All this waste diversion has made or saved Bedford approximately $120,000 since last October. One source of revenue is from refuse cart fees: the first 48 gallon cart was free for each residence but a second cart incurred a fee of $150 for the first year. Residents can decide to keep the second cart for an additional $100 fee for another year or they may return it if they have adjusted to the limits of a single cart. Carey says that 120 second carts were optioned last year.
Another source of revenue comes from the sale of official overflow trash bags. Carey reports that, on average, 3 bags per household have been sold since the start of the program.

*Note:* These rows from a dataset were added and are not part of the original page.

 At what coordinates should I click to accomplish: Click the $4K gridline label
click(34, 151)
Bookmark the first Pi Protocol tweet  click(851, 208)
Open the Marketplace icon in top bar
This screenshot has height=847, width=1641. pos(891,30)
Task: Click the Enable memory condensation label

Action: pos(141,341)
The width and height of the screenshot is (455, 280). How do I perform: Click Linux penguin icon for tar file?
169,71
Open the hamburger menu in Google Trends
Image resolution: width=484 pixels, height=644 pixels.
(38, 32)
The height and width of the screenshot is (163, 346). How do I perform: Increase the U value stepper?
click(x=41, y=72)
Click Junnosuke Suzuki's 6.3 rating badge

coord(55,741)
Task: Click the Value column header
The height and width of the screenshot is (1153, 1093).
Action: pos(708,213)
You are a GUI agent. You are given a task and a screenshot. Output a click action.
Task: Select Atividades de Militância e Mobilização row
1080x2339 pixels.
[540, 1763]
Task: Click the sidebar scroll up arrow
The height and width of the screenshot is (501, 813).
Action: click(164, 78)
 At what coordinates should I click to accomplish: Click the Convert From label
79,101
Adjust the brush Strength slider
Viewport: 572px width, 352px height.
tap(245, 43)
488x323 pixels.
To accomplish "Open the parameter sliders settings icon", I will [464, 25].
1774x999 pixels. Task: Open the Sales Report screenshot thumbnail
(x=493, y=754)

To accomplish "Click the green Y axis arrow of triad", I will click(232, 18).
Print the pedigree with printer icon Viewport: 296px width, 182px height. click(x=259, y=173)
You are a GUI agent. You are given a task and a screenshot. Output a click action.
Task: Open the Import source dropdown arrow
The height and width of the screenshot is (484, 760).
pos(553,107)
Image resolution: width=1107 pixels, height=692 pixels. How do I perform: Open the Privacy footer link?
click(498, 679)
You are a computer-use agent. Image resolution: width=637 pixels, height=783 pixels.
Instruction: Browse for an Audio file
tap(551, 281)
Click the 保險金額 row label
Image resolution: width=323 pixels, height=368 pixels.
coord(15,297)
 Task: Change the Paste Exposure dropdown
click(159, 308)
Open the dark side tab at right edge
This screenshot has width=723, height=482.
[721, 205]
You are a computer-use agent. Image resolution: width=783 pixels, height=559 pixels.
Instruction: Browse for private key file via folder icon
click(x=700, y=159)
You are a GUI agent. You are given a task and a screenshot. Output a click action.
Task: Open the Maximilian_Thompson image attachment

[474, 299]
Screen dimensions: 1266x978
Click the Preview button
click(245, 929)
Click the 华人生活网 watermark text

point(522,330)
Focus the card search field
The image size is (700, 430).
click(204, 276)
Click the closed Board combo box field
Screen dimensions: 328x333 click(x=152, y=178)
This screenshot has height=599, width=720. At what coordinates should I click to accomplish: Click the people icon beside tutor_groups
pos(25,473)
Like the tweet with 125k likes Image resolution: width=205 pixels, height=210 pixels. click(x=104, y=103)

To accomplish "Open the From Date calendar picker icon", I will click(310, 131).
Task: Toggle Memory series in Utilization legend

Bags are available in rolls of five for $7.50—or $1.50 each—at Moison’s Hardware, Whole Foods, and Stop and Shop.
Money from the sale of carts and bags goes into a revolving account that was established during Annual Town Meeting last March for the purpose of providing funds to purchase new carts and bags as needed.
Gray recycling bins are also available for $7.00 at the DPW and “Bottles and Cans” stickers are free. The stickers can be adhered to old trash barrels, thus turning them into recycling bins.
The remainder of the $120,000 total is money saved and results from less waste tonnage taken to the incinerator.It should be noted that the town is paid for the paper it recycles although the amount per ton fluctuates with market demand. Plastic, glass and cardboard—other materials that Bedford recycles—cost less to recycle than to incinerate.
In addition to savings, Carey reports that there was no increase in illegal dumping as was feared when the new trash program was initiated.
Although she works in Bedford only on Tuesdays and Wednesday, Carey says that she is available during those days to answer questions or provide assistance to anyone struggling with the new trash system. Eventually, universal compliance with residential trash guidelines will be enforced; for the first year, haulers have been more lenient than they will be in future.
Before turning her focus to the residential side, Carey is working with Town departments and schools to help them set up better recycling systems. Sometimes, she said, it’s a matter of providing supplies—like bins—or setting up better functioning recycling areas. At other times, it’s a matter of merely helping people carry out their own intentions, like supporting students at the middle school so they can put their idea of a battery recycling program into action. Other school-based initiatives might include cell phone and ink cartridge recycling efforts.
Carey says that she is also eager to work with organizations, churches, group homes, condominium developments, event planners—or even party hosts—who want to develop effective recycling systems.